- [Problem to work on] For this exercise, restate word for word only the lines from the first line of the data to the line containing "Previous (70, 246)".

--- START ---

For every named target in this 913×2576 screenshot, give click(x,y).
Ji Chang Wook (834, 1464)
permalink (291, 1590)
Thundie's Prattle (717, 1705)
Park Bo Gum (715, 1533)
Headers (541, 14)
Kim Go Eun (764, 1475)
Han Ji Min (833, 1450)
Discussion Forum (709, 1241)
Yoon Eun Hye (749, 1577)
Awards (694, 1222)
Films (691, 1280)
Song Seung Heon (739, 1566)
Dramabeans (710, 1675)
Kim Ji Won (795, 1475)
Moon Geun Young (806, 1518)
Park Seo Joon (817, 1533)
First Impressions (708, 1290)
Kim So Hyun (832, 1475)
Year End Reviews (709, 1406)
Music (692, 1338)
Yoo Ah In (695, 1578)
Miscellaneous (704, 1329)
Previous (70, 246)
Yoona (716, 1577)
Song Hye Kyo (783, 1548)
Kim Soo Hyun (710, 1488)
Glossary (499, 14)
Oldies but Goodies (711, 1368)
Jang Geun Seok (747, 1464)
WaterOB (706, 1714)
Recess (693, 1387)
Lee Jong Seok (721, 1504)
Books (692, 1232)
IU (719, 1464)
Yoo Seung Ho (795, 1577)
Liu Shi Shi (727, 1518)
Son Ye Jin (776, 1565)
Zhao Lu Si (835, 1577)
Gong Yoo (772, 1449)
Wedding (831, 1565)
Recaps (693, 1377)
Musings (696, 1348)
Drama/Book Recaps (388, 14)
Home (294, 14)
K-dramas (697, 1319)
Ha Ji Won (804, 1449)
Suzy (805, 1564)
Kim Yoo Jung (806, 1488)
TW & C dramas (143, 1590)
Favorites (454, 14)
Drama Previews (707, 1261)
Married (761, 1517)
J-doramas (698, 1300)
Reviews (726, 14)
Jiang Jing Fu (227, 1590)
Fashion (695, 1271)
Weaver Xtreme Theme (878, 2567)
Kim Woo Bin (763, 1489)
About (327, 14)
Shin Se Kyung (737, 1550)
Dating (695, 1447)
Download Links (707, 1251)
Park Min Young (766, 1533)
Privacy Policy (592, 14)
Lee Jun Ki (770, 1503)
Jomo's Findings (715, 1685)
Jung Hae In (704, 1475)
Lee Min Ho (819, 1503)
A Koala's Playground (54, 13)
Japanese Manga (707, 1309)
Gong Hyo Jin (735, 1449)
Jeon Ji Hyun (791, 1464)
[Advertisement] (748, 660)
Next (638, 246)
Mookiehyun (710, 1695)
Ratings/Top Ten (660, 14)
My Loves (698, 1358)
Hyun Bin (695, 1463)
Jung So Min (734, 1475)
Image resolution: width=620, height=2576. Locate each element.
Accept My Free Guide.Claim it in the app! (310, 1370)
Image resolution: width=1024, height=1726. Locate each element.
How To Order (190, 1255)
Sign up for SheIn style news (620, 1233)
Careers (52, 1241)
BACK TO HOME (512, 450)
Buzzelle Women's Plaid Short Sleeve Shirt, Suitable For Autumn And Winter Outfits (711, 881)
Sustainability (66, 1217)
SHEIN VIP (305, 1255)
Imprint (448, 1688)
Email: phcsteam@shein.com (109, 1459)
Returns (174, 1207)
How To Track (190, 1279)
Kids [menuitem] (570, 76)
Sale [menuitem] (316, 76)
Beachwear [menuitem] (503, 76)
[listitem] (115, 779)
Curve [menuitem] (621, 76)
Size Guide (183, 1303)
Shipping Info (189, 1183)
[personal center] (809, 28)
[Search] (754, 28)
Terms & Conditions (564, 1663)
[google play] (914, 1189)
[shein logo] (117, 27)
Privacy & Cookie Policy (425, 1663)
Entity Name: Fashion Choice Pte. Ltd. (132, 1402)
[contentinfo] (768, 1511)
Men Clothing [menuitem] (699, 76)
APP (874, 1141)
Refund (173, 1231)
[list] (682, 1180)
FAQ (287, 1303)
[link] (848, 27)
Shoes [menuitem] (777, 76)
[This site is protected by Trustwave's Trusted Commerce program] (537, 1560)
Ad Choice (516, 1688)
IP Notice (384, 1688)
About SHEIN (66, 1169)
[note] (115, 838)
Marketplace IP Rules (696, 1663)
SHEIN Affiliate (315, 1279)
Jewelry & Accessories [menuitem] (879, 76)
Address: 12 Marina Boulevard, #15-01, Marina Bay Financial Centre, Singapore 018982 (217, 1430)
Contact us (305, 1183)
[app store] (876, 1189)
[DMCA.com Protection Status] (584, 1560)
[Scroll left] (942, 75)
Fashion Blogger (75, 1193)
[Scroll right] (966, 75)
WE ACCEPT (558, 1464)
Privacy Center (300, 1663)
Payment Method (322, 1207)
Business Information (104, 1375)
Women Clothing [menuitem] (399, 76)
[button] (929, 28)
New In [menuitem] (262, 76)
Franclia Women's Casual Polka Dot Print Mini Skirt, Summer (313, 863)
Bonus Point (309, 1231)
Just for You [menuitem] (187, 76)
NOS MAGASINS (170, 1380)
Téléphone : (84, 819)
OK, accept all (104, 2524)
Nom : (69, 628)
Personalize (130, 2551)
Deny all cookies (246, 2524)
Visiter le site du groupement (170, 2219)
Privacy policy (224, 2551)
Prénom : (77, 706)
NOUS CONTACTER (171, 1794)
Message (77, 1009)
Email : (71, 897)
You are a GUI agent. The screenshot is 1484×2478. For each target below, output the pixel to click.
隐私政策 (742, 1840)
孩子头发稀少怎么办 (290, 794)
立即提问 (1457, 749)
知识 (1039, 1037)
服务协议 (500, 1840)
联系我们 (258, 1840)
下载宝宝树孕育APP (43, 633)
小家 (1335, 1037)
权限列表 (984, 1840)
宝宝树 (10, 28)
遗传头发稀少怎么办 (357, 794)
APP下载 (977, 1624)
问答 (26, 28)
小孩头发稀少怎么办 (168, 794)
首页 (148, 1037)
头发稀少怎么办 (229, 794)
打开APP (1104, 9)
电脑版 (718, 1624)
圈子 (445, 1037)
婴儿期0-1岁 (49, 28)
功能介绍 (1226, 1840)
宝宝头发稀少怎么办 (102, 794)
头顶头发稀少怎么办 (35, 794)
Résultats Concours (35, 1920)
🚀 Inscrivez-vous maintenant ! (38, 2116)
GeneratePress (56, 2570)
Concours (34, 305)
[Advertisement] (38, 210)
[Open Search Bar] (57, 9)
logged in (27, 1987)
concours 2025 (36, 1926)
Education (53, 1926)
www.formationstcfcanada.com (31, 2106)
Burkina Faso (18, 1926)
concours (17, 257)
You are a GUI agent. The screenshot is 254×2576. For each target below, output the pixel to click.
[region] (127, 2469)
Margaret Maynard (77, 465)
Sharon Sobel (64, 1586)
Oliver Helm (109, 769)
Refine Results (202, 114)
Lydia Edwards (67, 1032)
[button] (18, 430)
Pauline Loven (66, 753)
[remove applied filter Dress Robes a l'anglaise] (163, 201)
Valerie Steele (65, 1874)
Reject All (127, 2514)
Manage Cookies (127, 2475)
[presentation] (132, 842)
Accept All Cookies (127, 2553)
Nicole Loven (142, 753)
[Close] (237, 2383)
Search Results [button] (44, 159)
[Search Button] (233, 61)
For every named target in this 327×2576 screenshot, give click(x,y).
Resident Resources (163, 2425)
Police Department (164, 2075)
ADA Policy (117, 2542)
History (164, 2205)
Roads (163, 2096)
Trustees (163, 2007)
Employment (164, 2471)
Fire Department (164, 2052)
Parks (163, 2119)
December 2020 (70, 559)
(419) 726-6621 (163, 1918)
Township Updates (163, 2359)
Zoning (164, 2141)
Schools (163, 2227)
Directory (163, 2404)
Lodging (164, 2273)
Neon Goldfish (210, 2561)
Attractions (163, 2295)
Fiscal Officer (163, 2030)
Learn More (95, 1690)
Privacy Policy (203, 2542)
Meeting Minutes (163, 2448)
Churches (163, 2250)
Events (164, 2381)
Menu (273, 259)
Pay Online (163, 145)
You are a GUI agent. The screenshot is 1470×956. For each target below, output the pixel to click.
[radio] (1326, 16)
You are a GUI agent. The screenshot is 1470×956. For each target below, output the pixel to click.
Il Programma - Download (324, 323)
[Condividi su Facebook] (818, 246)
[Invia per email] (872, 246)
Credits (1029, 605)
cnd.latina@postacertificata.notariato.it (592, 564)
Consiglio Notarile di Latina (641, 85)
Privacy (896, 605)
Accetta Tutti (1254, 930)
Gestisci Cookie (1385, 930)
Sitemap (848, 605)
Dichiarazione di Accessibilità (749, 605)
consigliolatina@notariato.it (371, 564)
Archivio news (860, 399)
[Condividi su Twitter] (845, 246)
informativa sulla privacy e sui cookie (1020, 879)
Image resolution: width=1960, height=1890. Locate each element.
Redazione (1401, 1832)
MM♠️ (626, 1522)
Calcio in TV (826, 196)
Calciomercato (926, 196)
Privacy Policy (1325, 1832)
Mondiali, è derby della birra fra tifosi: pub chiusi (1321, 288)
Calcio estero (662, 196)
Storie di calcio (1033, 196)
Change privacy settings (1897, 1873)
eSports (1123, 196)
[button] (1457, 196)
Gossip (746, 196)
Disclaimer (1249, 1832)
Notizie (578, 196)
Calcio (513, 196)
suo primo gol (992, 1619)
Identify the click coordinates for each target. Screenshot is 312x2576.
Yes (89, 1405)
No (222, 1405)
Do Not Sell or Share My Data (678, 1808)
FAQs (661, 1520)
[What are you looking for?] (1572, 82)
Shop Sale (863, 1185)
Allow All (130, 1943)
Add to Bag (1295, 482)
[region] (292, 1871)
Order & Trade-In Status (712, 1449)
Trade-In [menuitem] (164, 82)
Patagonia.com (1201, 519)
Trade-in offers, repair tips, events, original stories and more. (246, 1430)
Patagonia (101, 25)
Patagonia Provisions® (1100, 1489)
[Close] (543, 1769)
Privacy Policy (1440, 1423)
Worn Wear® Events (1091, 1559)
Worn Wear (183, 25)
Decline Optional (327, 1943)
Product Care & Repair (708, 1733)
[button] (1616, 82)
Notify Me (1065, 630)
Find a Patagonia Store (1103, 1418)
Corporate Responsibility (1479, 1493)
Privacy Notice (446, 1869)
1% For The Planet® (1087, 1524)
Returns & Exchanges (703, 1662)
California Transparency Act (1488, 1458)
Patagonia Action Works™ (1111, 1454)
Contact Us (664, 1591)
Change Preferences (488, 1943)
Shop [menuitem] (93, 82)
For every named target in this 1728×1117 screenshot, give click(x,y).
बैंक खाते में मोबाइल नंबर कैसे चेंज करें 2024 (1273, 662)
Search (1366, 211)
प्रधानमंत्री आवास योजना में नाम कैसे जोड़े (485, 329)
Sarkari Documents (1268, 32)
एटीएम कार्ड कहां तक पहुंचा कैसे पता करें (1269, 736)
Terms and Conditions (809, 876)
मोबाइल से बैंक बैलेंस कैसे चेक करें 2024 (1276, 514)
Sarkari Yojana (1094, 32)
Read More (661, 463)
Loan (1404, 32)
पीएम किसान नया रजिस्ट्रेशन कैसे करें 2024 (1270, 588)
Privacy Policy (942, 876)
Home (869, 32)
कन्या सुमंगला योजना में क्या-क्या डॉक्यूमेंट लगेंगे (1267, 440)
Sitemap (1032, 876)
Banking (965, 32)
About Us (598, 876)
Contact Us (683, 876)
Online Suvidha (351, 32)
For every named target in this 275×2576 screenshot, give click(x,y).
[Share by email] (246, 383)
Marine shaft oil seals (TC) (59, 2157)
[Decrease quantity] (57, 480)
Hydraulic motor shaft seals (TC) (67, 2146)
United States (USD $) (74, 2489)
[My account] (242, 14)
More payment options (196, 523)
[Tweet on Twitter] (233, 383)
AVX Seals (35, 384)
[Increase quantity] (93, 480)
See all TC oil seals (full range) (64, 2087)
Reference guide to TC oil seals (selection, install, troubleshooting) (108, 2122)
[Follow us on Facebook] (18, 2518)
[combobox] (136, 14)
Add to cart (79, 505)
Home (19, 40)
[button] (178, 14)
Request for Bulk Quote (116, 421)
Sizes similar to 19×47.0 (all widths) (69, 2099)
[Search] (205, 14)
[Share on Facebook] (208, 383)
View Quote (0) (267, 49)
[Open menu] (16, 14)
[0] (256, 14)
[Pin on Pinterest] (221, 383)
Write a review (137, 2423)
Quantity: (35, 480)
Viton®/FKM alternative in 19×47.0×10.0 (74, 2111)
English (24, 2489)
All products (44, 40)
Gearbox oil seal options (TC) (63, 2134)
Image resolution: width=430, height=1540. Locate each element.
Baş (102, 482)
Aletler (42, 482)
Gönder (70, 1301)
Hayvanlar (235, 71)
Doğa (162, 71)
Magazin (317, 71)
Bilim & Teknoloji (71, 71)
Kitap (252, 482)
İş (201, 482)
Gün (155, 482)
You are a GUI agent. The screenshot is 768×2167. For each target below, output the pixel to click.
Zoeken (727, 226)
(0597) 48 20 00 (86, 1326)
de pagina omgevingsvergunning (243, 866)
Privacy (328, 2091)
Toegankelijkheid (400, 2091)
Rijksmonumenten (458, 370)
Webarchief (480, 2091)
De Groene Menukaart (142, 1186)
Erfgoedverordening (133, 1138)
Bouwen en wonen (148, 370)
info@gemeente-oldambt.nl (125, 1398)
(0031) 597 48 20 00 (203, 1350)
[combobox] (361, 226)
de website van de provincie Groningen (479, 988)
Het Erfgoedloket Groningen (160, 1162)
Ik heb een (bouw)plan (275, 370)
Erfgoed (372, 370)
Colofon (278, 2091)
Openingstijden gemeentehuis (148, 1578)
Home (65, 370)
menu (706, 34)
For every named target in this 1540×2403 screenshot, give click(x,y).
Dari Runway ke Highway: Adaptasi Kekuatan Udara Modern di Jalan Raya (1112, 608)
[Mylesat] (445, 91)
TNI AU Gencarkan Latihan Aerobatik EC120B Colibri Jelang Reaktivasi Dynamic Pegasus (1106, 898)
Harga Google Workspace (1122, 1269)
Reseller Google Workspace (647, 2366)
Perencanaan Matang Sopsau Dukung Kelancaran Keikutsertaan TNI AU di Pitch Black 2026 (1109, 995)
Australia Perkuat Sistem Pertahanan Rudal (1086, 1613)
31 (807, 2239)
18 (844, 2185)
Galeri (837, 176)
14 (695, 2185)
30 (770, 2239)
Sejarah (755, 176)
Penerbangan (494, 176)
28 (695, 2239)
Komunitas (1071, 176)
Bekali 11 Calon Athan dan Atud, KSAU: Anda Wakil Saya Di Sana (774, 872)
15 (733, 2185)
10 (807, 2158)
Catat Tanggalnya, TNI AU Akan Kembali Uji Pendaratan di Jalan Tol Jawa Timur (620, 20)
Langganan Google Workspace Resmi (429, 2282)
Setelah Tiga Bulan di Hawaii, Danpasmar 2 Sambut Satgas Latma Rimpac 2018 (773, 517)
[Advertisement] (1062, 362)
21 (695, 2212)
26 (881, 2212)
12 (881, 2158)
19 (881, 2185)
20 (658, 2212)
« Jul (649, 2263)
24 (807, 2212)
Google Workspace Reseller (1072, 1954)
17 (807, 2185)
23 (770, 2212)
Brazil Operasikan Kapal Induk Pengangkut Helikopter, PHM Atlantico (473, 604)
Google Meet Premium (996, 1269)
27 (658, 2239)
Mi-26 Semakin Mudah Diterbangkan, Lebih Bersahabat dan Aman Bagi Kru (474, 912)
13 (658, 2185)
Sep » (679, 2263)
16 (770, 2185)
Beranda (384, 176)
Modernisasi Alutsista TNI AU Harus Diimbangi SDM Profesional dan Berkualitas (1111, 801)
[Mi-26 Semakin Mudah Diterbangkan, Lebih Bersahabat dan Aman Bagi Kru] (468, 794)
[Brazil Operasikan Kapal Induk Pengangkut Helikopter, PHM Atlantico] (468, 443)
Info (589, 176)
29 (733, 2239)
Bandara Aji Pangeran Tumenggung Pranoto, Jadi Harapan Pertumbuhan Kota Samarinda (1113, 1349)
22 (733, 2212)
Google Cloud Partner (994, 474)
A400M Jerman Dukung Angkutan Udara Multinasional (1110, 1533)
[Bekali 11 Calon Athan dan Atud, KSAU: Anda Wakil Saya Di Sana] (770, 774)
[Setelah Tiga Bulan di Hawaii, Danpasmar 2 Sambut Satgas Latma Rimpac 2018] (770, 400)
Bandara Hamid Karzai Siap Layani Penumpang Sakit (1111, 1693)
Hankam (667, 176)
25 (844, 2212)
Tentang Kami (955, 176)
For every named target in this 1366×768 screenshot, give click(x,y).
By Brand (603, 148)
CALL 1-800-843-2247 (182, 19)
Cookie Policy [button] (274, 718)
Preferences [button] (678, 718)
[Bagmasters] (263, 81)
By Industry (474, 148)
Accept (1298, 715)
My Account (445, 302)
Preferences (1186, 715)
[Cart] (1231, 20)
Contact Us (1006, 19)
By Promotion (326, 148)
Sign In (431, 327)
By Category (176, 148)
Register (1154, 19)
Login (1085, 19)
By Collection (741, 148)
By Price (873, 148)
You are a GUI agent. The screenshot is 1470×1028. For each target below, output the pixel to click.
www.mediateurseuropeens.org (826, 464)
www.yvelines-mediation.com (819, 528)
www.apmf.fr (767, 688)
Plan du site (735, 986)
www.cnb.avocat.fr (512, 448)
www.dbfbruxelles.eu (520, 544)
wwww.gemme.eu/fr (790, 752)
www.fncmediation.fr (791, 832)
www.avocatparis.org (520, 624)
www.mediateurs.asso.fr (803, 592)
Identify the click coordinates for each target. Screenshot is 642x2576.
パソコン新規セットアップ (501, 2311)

--- END ---

- [Response area]
For every named target in this 913×2576 screenshot, give click(x,y).
Ji Chang Wook (834, 1464)
permalink (291, 1590)
Thundie's Prattle (717, 1705)
Park Bo Gum (715, 1533)
Headers (541, 14)
Kim Go Eun (764, 1475)
Han Ji Min (833, 1450)
Discussion Forum (709, 1241)
Yoon Eun Hye (749, 1577)
Awards (694, 1222)
Films (691, 1280)
Song Seung Heon (739, 1566)
Dramabeans (710, 1675)
Kim Ji Won (795, 1475)
Moon Geun Young (806, 1518)
Park Seo Joon (817, 1533)
First Impressions (708, 1290)
Kim So Hyun (832, 1475)
Year End Reviews (709, 1406)
Music (692, 1338)
Yoo Ah In (695, 1578)
Miscellaneous (704, 1329)
Previous (70, 246)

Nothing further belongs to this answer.